We are experiencing that the first execution of a query against an index is very slow. It's like there is a cold start of the index. The table is big with millions of rows.
Database script:
CREATE TABLE [Audits] (
[Id] int NOT NULL IDENTITY,
[Timestamp] datetime2 NOT NULL,
[PackageUid] nvarchar(450) NOT NULL,
[DeviceUid] nvarchar(450) NOT NULL,
CONSTRAINT [PK_Audits] PRIMARY KEY ([Id])
);
CREATE INDEX [IX_Audits_DeviceUid] ON [Audits] ([DeviceUid]);
CREATE INDEX [IX_Audits_PackageUid] ON [Audits] ([PackageUid]);
CREATE INDEX [IX_Audits_Timestamp] ON [Audits] ([Timestamp]);
Query:
SELECT COUNT(*)
FROM [Audits] AS [f]
WHERE [f].[DeviceUid] = "04B6481955104083"
ORDER BY [f].[Timestamp] DESC
SELECT *
FROM [Audits] AS [f]
WHERE [f].[DeviceUid] = "04B6481955104083"

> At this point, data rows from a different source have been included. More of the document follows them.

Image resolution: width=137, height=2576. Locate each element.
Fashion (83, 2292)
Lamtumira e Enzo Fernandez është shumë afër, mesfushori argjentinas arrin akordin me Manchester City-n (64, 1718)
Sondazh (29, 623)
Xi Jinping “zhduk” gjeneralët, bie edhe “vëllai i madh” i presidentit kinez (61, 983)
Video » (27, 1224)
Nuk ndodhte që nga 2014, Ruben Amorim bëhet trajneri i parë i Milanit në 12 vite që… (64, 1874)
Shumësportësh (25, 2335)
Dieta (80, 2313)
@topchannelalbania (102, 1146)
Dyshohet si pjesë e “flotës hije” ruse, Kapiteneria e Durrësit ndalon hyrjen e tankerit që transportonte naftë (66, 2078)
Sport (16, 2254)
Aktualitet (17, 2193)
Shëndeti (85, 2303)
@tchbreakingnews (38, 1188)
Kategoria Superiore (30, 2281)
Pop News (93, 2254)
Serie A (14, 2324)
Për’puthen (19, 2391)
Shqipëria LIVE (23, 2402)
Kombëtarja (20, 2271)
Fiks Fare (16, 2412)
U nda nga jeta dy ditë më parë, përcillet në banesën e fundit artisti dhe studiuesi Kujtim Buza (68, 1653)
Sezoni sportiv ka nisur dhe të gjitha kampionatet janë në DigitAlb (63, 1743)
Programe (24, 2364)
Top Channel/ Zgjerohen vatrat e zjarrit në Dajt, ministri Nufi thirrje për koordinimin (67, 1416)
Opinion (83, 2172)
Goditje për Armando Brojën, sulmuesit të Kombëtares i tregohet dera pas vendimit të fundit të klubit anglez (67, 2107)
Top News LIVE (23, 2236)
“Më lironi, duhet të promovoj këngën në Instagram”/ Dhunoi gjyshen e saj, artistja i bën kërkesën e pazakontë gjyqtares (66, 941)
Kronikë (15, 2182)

ORDER BY [f].[Timestamp] DESC
OFFSET 1 ROWS FETCH NEXT 10 ONLY
Possible causes:
nvarchar is to big for the index to work quickly enough. I could change it down to 50.We are experiencing that the first execution of a query against an index is very slow. It's like there is a cold start of the index. The table is big with millions of rows.
SQL Server query plans always read data from the page cache in memory. If a query needs a page that's not in memory, it enters an PAGEIOLATCH wait while the page is fetched from disk. Once database pages are in the page cache they stay there until they are aged out by more recently/frequently used page via the LRU-K page replacement algorithm.
If you have a very large number of rows with WHERE [f].[DeviceUid] = "04B6481955104083" then it could take some time for all those pages to be read from the index for the count(*). But all those pages might fit in your page cache, so the next run doesn't require any physical IO.
If you look at the actual execution plan, it will have the CPU, IO and Wait stats.
And memory management in serverless Azure SQL Database is a bit different than provisioned VCore or DTU model (or regular SQL Server).
Memory for serverless databases is reclaimed more frequently than for provisioned compute databases. This behavior is important to control costs in serverless and can impact performance.
Serverless Overview - Memory Management
So you will more often be in a cold-cache scenario in serverless.